What is expected | The entries are to be repeated exactly, with all pictures omitted.

*** Opening Information supplied ***

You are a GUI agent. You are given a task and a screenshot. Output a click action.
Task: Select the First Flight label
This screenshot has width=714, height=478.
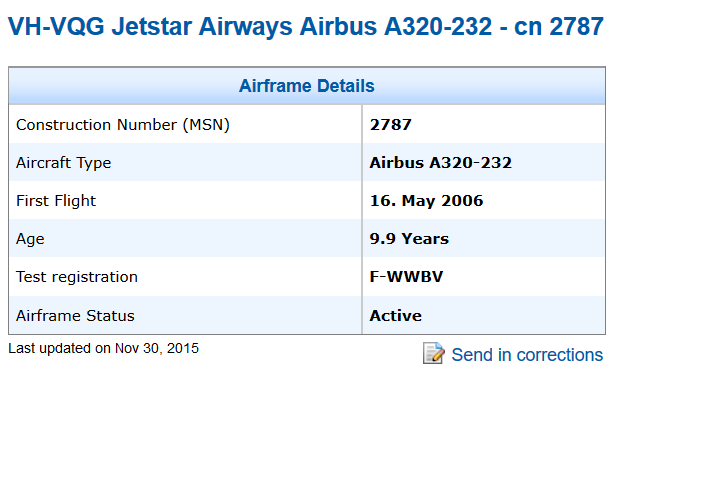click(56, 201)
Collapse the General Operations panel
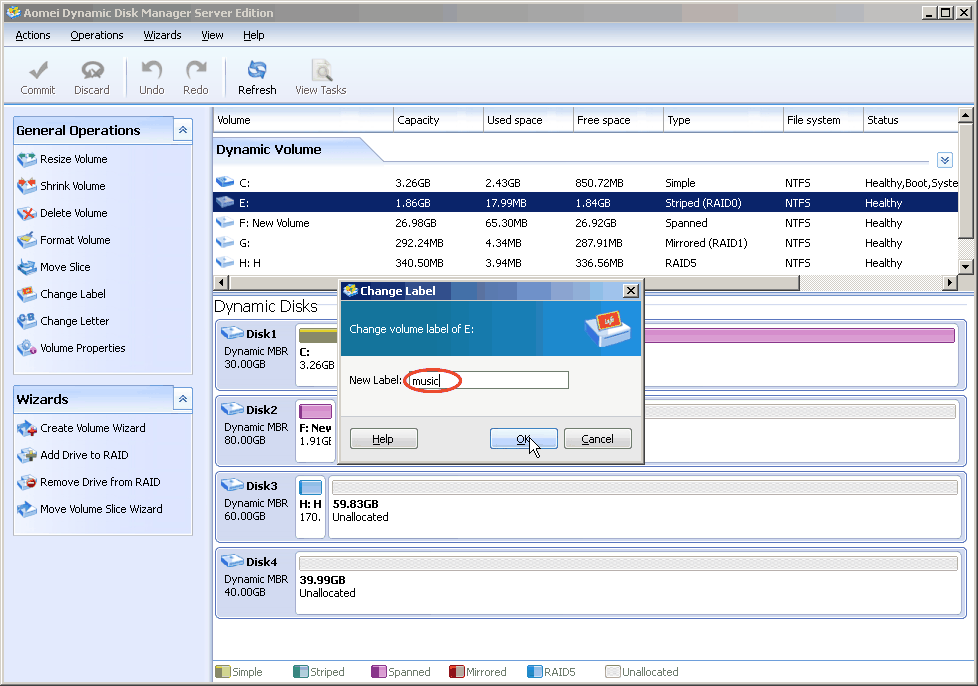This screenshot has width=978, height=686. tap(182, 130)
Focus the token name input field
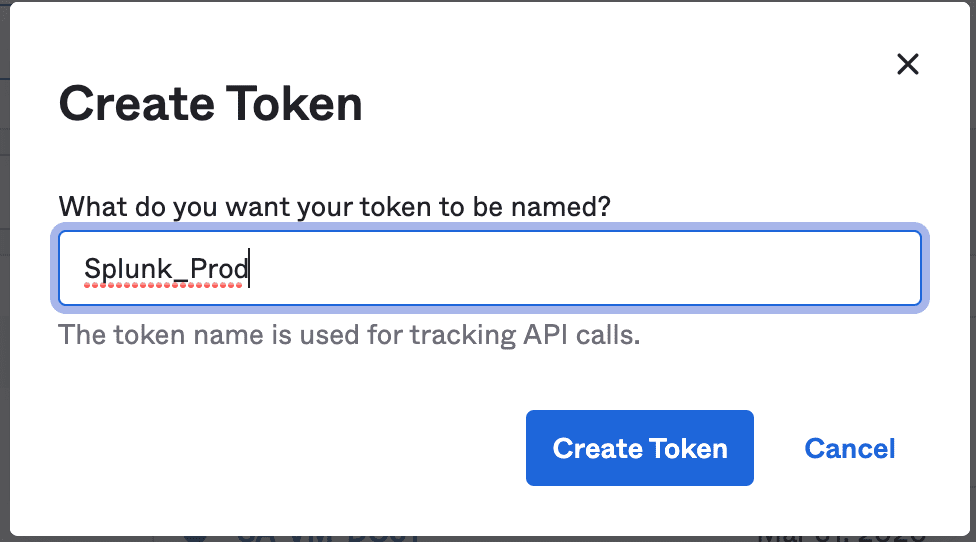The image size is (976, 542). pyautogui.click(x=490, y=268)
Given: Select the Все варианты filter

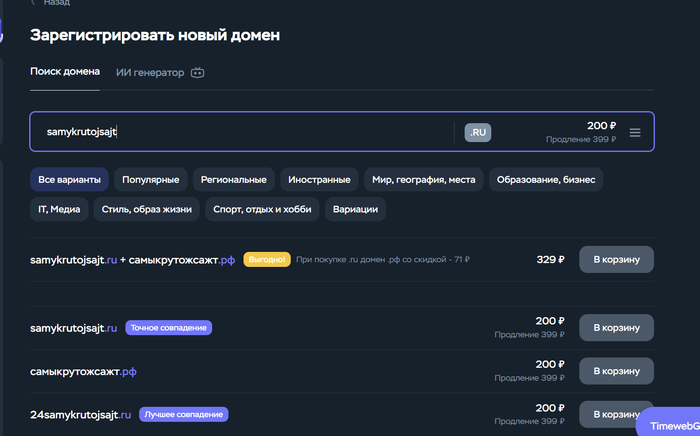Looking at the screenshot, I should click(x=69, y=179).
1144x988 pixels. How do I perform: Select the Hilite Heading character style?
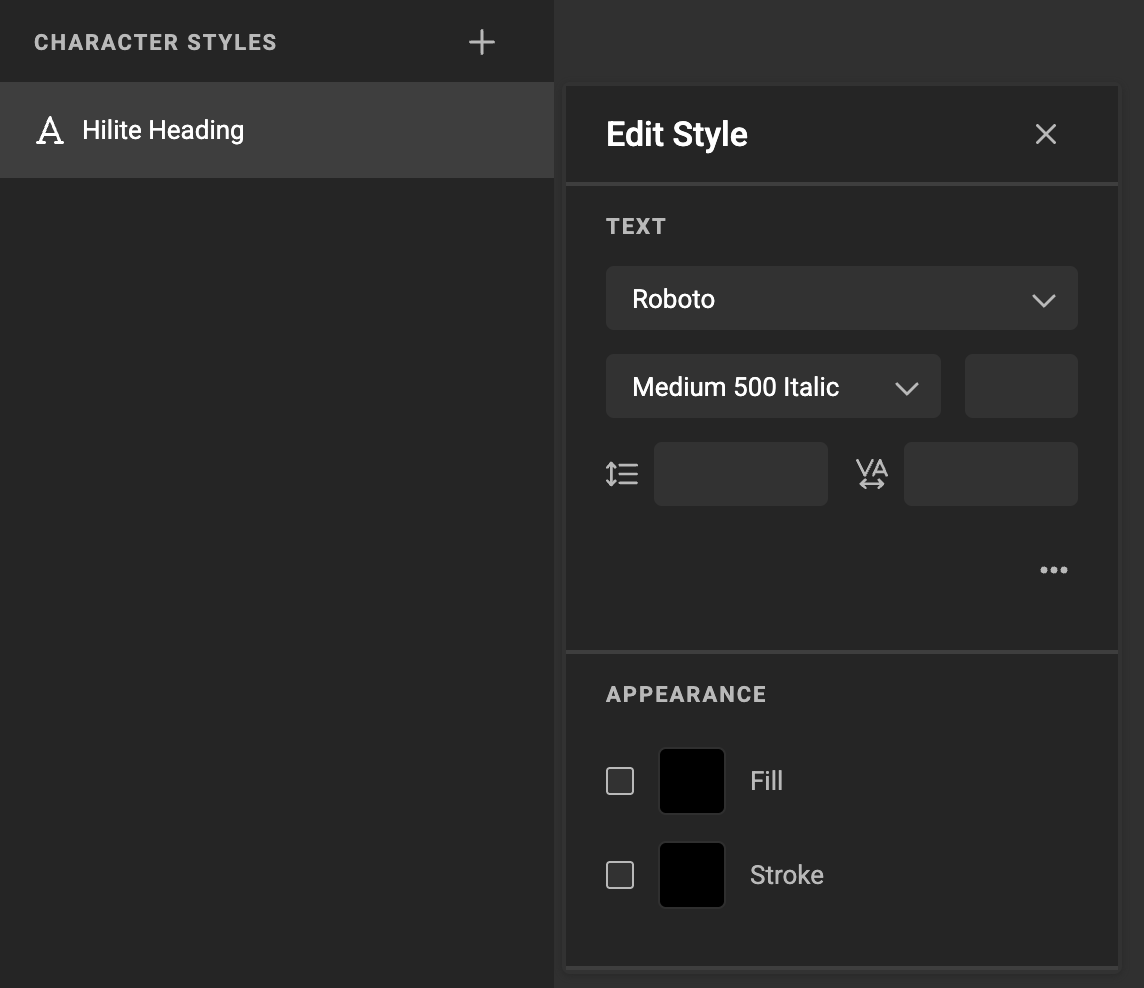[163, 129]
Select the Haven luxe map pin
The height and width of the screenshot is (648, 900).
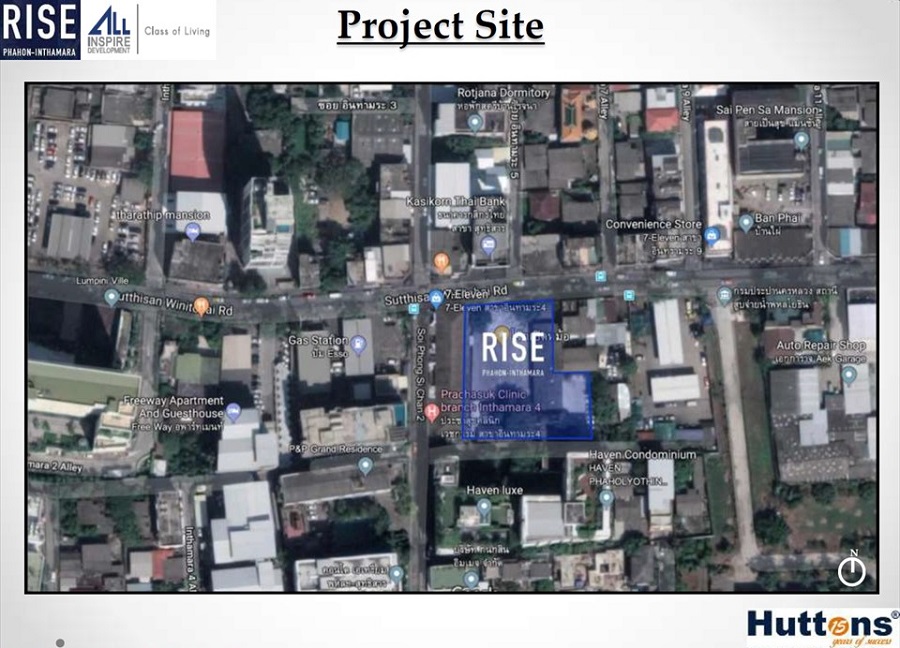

*** Closing Information supplied ***

Your response |
You are a GUI agent. You are given a task and a screenshot. Output a click action.
Task: Select the First Flight label
This screenshot has width=714, height=478.
click(56, 201)
Collapse the General Operations panel
This screenshot has width=978, height=686. tap(182, 130)
Focus the token name input field
The image size is (976, 542). pyautogui.click(x=490, y=268)
Given: Select the Все варианты filter

Looking at the screenshot, I should click(x=69, y=179).
1144x988 pixels. How do I perform: Select the Hilite Heading character style?
[163, 129]
Select the Haven luxe map pin
The height and width of the screenshot is (648, 900).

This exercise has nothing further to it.